Small expectations

County Championship Division 1
Somerset v Essex.

Day one

The weather is fine as I leave Langport at 8.30 on Monday morning for what is, indisputably, the Championship decider, but the forecast is grim.  It is hard to see how Somerset are going to be able to take the 20 Essex wickets they need in the intervals between the heavy rain, light rain, showers and thundery showers that we are promised over the course of the next four days, and expectations are moderated accordingly.

But at least Tom Abell wins the toss and Somerset can bat first.  The only scenario that could reasonably end in the win we need is runs on the board, and then lots of Essex wickets, with or without Somerset having to bat again. The pitch, which is the same one used for a World Cup game and the Women's Ashes Test, looks bare of grass. There's not much doubt that it will take spin - hopefully not too extravagantly, given that Somerset still have a final warning hanging over them from last season's tie with Lancashire. How ironic to win the game, and then lose the Championship by virtue of penalty points! Our two BBC Essex commentators, Nick Gledhill and Dick Davies, are doing their best to keep broad grins off their faces at a combination of the memory of Saturday night's Vitality Blast last ball triumph at Edgbaston and the weather forecast, but the mood in the Essex camp is clearly sky-high, hangovers notwithstanding!

The Somerset innings starts all too typically, both openers back in the pavilion inside four overs, and the dreaded Simon Harmer - 78 Championship wickets to his name - not even into the attack yet.  Hildreth and Abell re-build intelligently, the former using his feet to try and disrupt the Essex bowlers' lengths. but when Harmer does come on, batting immediately looks very difficult indeed, with inconsistent bounce to go with occasionally sharp turn. He strikes twice in the 21st over - Hildreth LBW to one that turned just enough to beat the inside edge,  Banton going in similar fashion to just his second ball.  Bartlett survives what is almost a chance to backward short-leg, again off that man Harmer, and it is almost a relief when the rain arrives at 12.15 and off they go.  That'll be it for the day, I pronounce.

However, there is plenty to occupy us in the several hours that will inevitably elapse, given the presence of Sky TV, before the umpires call time for the day.  First, there is a presentation to Marcus Trescothick, to mark his retirement at the end of his 27th year in Somerset colours.  In all forms, he has played 618 games for his county, scoring (by my reckoning) 29198 runs and taking 618 catches, his 445 in first-class cricket being 52 more than the next man, the great J C 'Farmer' White, and he played 409 first-class games for Somerset, as against Banger's 296.  That record may one day be beaten, but one that I'm fairly sure won't be is his longevity with just one county.  Even the best players don't go on for anything like as long as they used to (Ted Tyler played his last game for Somerset at the age of 55), and they switch counties far more than used to be the case.

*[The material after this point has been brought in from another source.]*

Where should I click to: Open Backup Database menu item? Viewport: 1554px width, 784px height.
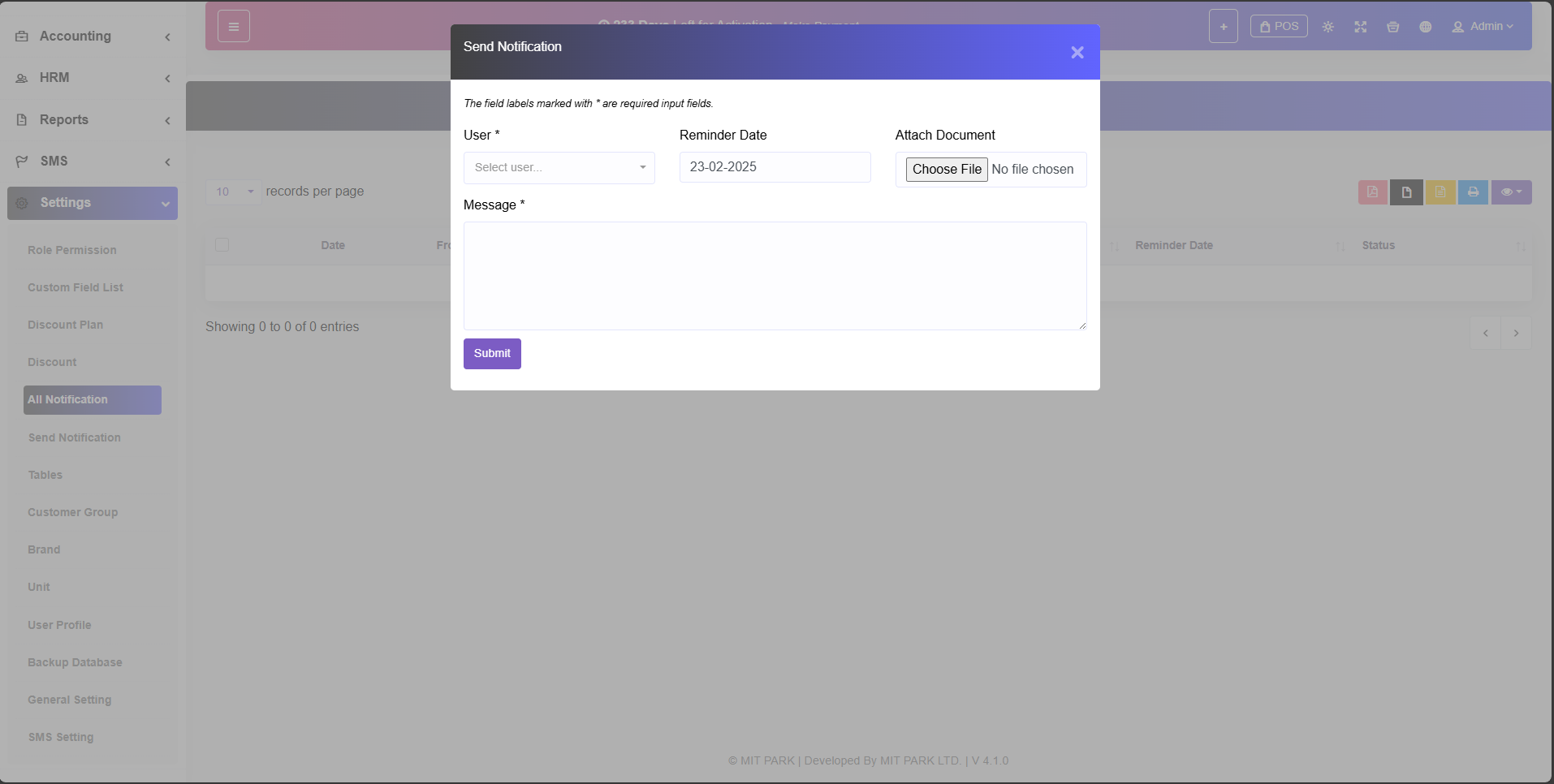[x=75, y=662]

It is sad that Marcus' Somerset playing career should have ended in anticlimax - just a handful of runs, and being given out caught off his thigh pad at Guildford in his final innings. More than one of his legion of faithful followers points out to me that, loss of form or not,  he might just as well have been played in this game, given that the no doubt expensively acquired Murali Vijay has only added six to his tally of 36 runs in his seven innings.  But we can console ourselves with so many memories of Trescothick's 'bucolic majesty'.  I shall be able to picture him at the crease until the day I die.  And, even better, he'll certainly not be lost to either the game, or to Somerset. A career in coaching beckons, and if he's half as good at helping other batsmen as he has been at scoring runs himself, he'll be a very good coach indeed.  So au revoir Banger.  It has a pleasure and a privilege to have been able to watch you bat - and catch - these last 27 seasons.

In the temporary press box - acquired to house the unprecedented (in recent times) number of national correspondents who've descended on the County Ground - conversation turns to other departures.  We know Tim Groenewald is off, to Kent, after four and a half seasons of honest toil, while Yorkshire are apparently keenly interested in Eddie Byrom (as well as Dom Bess).  There is even a suggestion that Steve Davies may be on his way, having scored nothing like the weight of runs that was expected of him when he joined us from Surrey in 2017. The option would have been to give the gloves to Banton, but that's suddenly looking not such a bright idea, given that he and Lewis Gregory have both been selected for the England T20 squad for the series in New Zealand in November.  That, in turn, could mean an IPL contract for either or both them, and that would rule them out for the first part of Somerset's 2020 Championship campaign.  Still, I'm delighted for the pair of them and their selections do perhaps show that the selectors don't always focus on just one end of the M4.

The rain eases briefly in mid-afternoon, but any slim hops of play are swiftly dashed when the clouds roll in again, and the umpires call things off at 4.45.  In the interview room afterwards, James Hildreth confirms both the Somerset strategy and the fact that the pitch is taking spin.  He is up-beat about the meteorological prospects for play tomorrow. I wish I shared his confidence!